- Born: Ruth Miller 1909 Hazlehurst, Mississippi, U.S.
- Died: December 5, 1981 McComb, Mississippi, U.S.
- Education: Mississippi University for Women Mississippi College Tulane University Southwest Mississippi Junior College
- Occupation(s): Painter, philanthropist
- Spouses: F. C. Atkinson; Louie M. Holmes;

= Ruth Atkinson Holmes =

American painter and philanthropist

Ruth Atkinson Holmes (1909 - December 5, 1981) was an American painter and philanthropist. She was a member of the "Summit Trio" in Summit, Mississippi in the 1960s.

==Life==
Holmes was born in Hazlehurst, Mississippi in 1909. She was educated at the Mississippi University for Women, Mississippi College, Tulane University, and Southwest Mississippi Junior College.

Holmes became an encaustic painter in her spare time. In the 1960s, she began exhibiting her work with Bess Phipps Dawson and Halcyone Barnes in Summit, Mississippi.

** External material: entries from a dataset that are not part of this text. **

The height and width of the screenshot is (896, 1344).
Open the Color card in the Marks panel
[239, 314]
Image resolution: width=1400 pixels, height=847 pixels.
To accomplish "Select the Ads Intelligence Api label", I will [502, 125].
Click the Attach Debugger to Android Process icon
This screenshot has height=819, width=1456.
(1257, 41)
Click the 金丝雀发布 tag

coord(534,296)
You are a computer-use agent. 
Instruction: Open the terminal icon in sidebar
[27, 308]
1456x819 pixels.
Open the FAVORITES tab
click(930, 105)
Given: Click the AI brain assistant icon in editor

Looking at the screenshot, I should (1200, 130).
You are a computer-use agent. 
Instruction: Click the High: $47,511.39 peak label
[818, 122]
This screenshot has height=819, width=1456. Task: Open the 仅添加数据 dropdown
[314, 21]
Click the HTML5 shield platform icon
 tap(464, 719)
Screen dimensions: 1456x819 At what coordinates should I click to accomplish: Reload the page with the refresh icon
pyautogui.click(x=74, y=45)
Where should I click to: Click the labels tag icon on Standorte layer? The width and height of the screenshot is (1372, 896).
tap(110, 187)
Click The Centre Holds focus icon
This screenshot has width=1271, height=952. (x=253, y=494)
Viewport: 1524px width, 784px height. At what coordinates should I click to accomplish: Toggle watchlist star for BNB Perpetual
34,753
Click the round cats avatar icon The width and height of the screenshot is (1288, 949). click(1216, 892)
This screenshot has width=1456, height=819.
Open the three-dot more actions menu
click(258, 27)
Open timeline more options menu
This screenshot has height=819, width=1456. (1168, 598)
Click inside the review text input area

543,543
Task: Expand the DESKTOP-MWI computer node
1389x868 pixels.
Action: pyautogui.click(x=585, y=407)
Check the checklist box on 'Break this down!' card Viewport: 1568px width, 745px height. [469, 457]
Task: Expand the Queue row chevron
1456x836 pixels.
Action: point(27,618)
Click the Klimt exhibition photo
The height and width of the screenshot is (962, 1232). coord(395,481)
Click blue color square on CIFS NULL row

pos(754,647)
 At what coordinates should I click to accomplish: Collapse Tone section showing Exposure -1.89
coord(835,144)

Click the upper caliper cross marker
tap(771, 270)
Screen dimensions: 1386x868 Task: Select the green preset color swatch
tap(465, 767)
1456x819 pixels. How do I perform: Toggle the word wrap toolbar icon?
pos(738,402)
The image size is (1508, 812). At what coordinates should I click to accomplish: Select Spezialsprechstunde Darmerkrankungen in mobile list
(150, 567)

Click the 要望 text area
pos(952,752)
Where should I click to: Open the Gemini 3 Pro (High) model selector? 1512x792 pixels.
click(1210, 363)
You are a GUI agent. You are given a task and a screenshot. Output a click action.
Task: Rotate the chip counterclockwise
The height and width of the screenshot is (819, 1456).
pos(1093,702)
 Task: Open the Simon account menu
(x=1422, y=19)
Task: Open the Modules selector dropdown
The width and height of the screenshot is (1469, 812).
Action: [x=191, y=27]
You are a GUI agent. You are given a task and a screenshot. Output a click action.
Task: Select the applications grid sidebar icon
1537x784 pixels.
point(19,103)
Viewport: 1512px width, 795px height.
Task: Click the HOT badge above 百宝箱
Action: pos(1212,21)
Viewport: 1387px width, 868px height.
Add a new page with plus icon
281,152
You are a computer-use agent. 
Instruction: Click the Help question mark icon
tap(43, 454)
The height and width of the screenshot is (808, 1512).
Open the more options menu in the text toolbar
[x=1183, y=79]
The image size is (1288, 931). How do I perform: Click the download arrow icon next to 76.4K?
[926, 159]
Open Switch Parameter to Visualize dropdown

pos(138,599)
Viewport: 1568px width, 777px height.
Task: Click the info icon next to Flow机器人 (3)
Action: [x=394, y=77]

The three artists became known as the "Summit Trio." Holmes donated art to the Mississippi Museum of Art, and African artwork to Delta State University.

Holmes was married twice: first to F. C. Atkinson, with whom she had a son, and secondly to Louie M. Holmes. She resided in Summit with her first husband and in McComb with her second husband, where she died on December 5, 1981. Her funeral was held at the J.J. White Memorial Presbyterian Church.